# Atech PROII multi-format USB flash card reader? [SOLVED]

## colinb

I've got an Atech PROII multi-format (CF, SM, MD, MMC) USB flash card reader (www.atechflash.com) -- under Windows, each of the slots is seen as a different drive, and I'm not sure how the Linux USB mass-storage driver is supposed to handle it or how I'm supposed to mount it. Does anyone have any experience with this?

(Also, I've got USB mass-storage in my kernel, and my USB thumbdrive/keychain things all work fine.)

--ColinLast edited by colinb on Mon Mar 10, 2008 1:43 pm; edited 1 time in total

----------

## delta407

What's the contents of /dev/usb/?

----------

## colinb

/dev/usb is... completely empty. Hmm.

Compiled into my kernel is Preliminary USB device filesystem and	USB Mass storage support.

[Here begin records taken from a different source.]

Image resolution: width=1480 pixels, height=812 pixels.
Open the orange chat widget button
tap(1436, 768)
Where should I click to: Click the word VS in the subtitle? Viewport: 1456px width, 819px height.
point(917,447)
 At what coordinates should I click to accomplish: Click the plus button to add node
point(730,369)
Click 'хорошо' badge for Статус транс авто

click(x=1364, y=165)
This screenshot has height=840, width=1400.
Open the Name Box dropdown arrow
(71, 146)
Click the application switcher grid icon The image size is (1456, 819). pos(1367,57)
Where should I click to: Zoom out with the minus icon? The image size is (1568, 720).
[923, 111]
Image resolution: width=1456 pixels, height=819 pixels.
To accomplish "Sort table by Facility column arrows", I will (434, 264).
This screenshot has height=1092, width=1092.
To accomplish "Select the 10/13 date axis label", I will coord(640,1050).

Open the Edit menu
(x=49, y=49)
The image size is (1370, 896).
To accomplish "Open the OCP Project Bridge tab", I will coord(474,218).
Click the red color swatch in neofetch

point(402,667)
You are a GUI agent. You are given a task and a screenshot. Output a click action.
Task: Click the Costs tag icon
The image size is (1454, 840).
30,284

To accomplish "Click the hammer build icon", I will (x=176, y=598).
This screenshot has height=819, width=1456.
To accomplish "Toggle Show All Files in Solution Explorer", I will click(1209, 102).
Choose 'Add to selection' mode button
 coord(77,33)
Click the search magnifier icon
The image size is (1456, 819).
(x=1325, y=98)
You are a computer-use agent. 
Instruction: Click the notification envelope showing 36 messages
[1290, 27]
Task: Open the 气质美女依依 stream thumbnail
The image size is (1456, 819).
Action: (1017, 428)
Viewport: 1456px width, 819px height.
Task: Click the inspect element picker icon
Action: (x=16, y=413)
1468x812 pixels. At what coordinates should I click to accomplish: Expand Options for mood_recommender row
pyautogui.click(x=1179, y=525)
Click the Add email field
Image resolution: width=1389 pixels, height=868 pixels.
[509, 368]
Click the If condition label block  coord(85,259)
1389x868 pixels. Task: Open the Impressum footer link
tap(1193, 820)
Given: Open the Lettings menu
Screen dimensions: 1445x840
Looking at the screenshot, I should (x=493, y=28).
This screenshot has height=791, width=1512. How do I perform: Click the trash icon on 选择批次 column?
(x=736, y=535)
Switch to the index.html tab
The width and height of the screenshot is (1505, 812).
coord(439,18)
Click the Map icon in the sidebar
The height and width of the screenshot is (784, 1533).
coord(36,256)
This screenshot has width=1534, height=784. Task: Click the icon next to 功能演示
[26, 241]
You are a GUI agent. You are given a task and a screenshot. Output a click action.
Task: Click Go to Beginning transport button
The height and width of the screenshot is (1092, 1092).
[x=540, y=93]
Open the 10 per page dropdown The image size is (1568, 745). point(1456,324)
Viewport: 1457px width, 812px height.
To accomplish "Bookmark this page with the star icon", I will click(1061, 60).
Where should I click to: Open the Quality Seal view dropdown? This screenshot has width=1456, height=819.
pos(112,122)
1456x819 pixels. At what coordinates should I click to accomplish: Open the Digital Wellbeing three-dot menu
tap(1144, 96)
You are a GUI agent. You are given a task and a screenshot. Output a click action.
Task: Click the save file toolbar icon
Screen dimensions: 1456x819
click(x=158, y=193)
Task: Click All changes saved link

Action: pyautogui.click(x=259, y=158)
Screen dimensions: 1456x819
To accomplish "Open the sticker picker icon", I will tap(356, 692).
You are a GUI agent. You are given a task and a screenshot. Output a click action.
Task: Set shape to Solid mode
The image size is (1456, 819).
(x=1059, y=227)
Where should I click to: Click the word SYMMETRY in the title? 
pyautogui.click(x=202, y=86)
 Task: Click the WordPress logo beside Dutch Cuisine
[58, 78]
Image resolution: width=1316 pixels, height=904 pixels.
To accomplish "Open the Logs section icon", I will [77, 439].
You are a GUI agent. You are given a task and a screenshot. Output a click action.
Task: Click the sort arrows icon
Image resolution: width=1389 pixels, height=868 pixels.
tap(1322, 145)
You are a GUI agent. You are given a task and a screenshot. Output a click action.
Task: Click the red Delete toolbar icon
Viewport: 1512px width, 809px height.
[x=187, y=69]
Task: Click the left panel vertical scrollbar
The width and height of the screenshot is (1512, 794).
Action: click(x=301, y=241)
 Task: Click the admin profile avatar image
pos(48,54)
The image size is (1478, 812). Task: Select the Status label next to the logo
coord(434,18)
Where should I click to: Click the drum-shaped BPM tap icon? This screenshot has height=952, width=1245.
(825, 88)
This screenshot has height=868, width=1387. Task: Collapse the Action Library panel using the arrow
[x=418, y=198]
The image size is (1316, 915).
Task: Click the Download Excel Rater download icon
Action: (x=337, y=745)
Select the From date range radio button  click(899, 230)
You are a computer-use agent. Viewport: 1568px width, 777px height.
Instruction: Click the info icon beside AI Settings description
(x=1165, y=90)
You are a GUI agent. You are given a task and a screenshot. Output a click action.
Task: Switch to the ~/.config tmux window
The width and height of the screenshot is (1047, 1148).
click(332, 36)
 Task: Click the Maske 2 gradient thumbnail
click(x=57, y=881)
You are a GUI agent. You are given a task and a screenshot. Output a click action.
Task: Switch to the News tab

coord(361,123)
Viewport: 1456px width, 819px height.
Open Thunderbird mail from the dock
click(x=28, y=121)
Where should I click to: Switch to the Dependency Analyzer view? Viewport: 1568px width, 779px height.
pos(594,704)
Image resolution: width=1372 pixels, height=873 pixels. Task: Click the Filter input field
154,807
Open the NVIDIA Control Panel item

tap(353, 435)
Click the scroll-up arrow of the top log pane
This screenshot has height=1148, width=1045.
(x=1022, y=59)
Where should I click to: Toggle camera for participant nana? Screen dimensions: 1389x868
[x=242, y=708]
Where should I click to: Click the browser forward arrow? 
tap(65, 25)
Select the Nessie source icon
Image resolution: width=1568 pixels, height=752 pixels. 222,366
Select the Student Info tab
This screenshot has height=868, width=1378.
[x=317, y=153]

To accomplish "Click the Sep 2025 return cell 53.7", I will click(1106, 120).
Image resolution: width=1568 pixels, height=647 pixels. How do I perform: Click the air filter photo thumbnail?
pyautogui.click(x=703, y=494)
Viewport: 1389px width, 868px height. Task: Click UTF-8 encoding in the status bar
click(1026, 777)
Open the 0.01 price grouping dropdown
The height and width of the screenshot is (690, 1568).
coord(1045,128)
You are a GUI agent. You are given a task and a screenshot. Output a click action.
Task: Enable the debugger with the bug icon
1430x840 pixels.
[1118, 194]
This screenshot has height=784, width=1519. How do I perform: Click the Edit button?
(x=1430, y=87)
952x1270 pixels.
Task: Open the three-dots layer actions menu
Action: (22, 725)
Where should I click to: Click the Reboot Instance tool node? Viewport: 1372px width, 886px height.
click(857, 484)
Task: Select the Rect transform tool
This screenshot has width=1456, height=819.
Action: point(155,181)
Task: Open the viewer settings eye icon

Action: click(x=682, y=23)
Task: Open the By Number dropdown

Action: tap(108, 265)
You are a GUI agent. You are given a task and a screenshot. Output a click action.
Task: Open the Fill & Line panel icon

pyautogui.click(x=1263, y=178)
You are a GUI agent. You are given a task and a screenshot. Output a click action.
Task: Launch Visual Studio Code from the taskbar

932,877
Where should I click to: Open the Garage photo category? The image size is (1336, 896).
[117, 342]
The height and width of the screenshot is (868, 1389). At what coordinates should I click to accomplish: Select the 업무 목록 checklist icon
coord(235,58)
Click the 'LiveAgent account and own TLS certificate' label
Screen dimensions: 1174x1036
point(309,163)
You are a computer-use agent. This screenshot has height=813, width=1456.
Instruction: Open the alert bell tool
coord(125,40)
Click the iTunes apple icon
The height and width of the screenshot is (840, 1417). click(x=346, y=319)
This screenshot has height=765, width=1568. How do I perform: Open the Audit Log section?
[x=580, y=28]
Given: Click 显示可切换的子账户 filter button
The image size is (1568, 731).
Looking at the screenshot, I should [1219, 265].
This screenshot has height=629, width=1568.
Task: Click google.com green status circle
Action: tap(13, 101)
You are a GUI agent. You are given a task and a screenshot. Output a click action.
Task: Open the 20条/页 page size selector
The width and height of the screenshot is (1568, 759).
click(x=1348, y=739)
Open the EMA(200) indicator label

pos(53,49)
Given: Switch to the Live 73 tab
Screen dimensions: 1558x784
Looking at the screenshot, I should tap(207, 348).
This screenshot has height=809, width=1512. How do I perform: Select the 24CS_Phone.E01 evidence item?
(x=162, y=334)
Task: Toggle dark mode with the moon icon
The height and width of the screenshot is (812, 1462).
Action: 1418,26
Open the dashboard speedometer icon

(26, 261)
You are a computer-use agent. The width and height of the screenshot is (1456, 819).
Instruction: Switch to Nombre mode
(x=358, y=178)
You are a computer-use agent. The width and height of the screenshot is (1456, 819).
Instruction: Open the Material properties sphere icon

--ColinLast edited by colinb on Fri Apr 30, 2004 6:06 pm; edited 1 time in total

----------

## colinb

Well, I still haven't been able to get this to work. No virtual SCSI device nodes show up, and /dev/usb doesn't contain anything relating to it. I'm using devfs, which I haven't had any problems with. As I said, other USB mass storage works. In /proc/scsi, usb-storage-0 appears and contains:

```

Host scsi1: usb-storage

Vendor:

Product:        USB Storage Device

Serial Number: 0AEC501000001A00

Protocol: Transparent SCSI

Transport: Bulk

GUID: 0aec50100aec501000001a00

Attached: Yes

```

Anyone have any insight?

--Colin

----------

## colinb

Figured it out. The card reader actually uses a Neodio chip, and a quick kernel patch (as described here) will allow it to work.

--Colin

----------